* _CONSIGNE_: Dans les données, du début jusqu'à la ligne contenant « This screenshot has width=464, height=268. » incluse, remplacez « Share » par « Send ». Recopiez ces lignes sans rien modifier d'autre.
══ DONNÉES EXTRAITES
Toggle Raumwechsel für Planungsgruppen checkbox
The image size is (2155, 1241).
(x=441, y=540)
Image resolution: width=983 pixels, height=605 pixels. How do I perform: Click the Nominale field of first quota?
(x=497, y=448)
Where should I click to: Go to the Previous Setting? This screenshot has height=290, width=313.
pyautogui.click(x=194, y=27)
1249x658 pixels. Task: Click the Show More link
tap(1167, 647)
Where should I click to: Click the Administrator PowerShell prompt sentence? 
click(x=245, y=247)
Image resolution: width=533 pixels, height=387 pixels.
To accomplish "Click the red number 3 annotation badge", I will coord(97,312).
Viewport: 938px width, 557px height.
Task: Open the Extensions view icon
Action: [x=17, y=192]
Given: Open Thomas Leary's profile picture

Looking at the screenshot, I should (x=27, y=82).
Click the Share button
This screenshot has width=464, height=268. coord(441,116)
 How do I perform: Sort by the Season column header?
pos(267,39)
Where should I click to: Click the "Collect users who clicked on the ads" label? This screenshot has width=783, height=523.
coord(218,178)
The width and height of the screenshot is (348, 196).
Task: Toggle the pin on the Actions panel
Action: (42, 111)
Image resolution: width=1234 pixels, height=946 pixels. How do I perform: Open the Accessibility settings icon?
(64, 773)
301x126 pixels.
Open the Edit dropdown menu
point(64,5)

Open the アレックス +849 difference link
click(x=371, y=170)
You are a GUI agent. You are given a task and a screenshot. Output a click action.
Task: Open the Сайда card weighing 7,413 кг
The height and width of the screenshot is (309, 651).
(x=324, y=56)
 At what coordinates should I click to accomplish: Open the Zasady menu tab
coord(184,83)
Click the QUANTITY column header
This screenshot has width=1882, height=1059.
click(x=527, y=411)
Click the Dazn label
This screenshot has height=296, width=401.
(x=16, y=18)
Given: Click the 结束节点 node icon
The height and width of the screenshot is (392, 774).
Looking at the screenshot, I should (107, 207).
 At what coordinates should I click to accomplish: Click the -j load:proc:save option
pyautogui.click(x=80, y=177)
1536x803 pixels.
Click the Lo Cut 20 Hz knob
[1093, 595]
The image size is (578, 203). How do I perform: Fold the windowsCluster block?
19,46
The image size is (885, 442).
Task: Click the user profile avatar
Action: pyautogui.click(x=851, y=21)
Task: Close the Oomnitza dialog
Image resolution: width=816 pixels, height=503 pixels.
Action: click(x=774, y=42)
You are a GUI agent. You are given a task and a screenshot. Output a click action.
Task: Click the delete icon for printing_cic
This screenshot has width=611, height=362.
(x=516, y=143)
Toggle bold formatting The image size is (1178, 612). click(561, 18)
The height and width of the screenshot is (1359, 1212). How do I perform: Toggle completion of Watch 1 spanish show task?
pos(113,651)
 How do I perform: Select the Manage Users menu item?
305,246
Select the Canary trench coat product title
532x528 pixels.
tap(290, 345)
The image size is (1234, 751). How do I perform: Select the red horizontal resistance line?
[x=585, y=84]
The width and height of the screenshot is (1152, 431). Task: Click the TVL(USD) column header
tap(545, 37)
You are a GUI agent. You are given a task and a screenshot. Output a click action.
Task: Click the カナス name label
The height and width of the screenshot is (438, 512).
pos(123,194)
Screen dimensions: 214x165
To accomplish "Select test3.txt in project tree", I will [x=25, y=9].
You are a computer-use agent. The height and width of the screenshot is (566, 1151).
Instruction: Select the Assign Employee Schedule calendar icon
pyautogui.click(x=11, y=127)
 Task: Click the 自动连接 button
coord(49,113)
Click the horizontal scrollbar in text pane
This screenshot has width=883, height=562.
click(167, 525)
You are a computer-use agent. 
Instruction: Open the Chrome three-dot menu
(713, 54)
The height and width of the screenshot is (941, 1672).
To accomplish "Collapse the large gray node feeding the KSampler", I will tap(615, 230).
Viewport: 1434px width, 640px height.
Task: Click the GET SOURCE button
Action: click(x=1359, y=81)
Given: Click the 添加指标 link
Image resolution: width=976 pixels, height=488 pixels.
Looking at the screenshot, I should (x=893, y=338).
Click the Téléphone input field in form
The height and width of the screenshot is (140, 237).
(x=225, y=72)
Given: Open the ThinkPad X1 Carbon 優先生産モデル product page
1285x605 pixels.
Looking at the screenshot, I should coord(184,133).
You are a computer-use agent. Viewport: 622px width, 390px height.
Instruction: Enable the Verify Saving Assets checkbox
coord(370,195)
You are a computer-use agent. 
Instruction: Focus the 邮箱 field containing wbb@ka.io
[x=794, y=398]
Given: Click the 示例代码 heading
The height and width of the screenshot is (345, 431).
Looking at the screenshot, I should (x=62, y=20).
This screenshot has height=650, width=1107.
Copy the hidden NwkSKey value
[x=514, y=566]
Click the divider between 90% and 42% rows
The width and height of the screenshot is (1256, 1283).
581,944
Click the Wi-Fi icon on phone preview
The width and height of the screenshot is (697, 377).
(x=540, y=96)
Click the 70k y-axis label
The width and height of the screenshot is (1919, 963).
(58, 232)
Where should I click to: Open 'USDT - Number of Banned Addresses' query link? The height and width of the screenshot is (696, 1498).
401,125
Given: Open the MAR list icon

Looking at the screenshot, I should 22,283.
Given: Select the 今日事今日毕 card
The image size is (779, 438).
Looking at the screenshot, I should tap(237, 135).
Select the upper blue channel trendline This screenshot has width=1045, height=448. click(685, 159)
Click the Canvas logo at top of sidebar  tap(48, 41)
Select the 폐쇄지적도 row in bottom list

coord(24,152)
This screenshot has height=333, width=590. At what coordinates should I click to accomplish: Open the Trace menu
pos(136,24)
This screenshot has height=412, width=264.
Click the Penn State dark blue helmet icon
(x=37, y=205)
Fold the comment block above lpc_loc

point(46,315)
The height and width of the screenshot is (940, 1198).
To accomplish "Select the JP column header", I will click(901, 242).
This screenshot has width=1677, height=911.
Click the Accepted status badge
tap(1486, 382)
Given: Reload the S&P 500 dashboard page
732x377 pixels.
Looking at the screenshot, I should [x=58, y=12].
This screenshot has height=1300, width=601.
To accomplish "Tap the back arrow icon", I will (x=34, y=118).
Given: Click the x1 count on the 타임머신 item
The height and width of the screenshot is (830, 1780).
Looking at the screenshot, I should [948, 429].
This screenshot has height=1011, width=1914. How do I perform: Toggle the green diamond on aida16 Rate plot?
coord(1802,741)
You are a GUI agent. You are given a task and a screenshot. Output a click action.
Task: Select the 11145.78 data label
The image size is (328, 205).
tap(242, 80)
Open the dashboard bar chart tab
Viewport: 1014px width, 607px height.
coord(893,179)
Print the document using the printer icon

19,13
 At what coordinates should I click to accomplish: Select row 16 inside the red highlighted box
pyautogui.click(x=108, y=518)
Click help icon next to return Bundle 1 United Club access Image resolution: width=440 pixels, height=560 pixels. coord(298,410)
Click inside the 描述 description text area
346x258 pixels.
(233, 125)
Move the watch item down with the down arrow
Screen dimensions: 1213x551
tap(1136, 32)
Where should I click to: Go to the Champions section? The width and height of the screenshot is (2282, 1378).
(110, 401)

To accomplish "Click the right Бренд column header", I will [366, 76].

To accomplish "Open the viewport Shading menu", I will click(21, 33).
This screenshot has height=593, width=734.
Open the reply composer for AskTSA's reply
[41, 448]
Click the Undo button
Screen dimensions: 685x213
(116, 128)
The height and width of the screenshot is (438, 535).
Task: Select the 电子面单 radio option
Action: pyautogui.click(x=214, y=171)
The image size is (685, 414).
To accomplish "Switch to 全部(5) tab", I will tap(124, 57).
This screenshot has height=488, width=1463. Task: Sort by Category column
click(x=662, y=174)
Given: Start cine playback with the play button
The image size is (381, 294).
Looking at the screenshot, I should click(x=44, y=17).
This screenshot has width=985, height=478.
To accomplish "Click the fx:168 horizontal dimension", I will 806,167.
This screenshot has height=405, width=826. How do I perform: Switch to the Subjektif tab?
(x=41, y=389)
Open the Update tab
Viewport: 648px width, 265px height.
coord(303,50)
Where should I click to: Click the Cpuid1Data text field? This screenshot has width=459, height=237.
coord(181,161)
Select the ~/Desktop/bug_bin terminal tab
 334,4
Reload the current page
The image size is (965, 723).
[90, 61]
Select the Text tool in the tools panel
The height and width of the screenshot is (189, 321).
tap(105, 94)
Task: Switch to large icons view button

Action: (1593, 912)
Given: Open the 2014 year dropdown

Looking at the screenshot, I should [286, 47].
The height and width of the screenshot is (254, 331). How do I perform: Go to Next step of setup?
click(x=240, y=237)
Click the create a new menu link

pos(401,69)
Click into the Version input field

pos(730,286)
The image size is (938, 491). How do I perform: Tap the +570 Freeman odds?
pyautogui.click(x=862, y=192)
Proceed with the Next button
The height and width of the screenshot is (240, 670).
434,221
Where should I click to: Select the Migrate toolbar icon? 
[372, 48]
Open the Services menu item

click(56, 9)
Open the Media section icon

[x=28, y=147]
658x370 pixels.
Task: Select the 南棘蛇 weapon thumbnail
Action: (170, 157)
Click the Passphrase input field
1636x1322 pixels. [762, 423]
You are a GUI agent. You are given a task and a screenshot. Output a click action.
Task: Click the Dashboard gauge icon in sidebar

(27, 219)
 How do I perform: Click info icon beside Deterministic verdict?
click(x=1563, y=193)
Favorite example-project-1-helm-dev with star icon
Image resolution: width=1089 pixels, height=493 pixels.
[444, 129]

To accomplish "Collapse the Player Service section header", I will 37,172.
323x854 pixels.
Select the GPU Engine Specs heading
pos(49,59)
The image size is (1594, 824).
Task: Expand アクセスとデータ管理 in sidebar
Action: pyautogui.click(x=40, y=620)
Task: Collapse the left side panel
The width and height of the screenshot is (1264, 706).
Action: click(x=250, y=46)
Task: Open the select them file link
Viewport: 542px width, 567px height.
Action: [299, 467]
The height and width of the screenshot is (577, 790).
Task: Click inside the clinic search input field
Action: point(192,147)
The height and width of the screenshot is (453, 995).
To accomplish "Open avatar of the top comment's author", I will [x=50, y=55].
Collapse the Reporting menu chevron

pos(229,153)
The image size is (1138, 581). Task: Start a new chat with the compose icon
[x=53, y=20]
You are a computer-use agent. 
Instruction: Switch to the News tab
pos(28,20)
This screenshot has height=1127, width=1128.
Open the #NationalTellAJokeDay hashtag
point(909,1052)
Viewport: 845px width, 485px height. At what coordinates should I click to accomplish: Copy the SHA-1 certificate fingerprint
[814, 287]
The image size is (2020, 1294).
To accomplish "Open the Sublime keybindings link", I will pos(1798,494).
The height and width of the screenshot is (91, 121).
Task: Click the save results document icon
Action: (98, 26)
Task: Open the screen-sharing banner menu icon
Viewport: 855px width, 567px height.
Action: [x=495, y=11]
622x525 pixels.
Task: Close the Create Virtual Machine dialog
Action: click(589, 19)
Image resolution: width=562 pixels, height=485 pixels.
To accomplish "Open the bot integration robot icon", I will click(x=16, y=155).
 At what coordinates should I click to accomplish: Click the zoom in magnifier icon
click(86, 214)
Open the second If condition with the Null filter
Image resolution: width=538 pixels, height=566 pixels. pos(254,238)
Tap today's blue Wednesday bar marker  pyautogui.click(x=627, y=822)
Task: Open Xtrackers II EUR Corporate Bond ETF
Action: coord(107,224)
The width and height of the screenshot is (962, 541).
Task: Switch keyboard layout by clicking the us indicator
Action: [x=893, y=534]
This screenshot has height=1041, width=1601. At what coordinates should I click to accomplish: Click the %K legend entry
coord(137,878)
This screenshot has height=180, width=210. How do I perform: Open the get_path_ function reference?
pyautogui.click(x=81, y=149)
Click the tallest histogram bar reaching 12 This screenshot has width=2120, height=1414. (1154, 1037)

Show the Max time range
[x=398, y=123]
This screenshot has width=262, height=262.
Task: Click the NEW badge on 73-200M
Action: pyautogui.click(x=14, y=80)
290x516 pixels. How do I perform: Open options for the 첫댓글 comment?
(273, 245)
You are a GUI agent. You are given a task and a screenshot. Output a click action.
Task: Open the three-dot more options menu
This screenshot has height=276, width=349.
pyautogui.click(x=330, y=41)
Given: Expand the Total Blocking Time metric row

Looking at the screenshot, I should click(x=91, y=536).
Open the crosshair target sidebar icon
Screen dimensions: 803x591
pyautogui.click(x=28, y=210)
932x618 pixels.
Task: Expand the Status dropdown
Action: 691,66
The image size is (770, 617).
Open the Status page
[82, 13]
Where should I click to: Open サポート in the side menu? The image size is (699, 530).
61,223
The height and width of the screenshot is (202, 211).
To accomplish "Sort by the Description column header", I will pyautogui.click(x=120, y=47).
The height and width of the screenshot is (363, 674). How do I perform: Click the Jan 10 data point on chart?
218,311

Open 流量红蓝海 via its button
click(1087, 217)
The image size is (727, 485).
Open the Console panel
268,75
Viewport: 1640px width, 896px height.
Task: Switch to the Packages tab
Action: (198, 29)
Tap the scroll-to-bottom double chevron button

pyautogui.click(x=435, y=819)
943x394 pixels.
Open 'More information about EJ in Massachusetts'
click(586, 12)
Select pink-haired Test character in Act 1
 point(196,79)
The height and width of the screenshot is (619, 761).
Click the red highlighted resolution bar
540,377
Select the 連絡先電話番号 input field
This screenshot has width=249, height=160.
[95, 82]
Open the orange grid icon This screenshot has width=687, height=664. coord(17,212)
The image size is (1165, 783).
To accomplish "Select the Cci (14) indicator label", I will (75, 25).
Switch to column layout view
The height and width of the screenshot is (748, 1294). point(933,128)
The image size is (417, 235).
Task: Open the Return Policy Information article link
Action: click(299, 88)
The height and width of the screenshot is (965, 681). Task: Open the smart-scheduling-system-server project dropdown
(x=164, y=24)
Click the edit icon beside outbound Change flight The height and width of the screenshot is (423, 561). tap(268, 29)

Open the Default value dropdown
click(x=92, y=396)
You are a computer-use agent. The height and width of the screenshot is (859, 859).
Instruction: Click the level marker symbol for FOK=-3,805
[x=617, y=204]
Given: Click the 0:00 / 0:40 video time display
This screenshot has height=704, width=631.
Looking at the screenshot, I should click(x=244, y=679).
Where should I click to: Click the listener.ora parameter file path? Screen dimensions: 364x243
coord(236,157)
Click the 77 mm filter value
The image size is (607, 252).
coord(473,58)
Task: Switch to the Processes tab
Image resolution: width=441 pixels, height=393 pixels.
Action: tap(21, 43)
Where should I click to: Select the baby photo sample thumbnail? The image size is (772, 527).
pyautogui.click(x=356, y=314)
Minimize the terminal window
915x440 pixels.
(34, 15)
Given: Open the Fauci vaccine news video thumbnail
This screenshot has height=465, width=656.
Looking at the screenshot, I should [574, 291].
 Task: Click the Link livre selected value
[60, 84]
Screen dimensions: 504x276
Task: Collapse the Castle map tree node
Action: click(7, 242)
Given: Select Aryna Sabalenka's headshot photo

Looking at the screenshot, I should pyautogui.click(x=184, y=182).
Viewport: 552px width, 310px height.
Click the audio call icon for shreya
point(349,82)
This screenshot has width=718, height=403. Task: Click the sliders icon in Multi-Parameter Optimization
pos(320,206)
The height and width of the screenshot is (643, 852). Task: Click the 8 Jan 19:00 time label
════
* _RÉPONSE RÉDIGÉE_:
Toggle Raumwechsel für Planungsgruppen checkbox
The image size is (2155, 1241).
(x=441, y=540)
Image resolution: width=983 pixels, height=605 pixels. How do I perform: Click the Nominale field of first quota?
(x=497, y=448)
Where should I click to: Go to the Previous Setting? This screenshot has height=290, width=313.
pyautogui.click(x=194, y=27)
1249x658 pixels. Task: Click the Show More link
tap(1167, 647)
Where should I click to: Click the Administrator PowerShell prompt sentence? 
click(x=245, y=247)
Image resolution: width=533 pixels, height=387 pixels.
To accomplish "Click the red number 3 annotation badge", I will coord(97,312).
Viewport: 938px width, 557px height.
Task: Open the Extensions view icon
Action: [x=17, y=192]
Given: Open Thomas Leary's profile picture

Looking at the screenshot, I should (x=27, y=82).
Click the Send button
This screenshot has width=464, height=268. coord(441,116)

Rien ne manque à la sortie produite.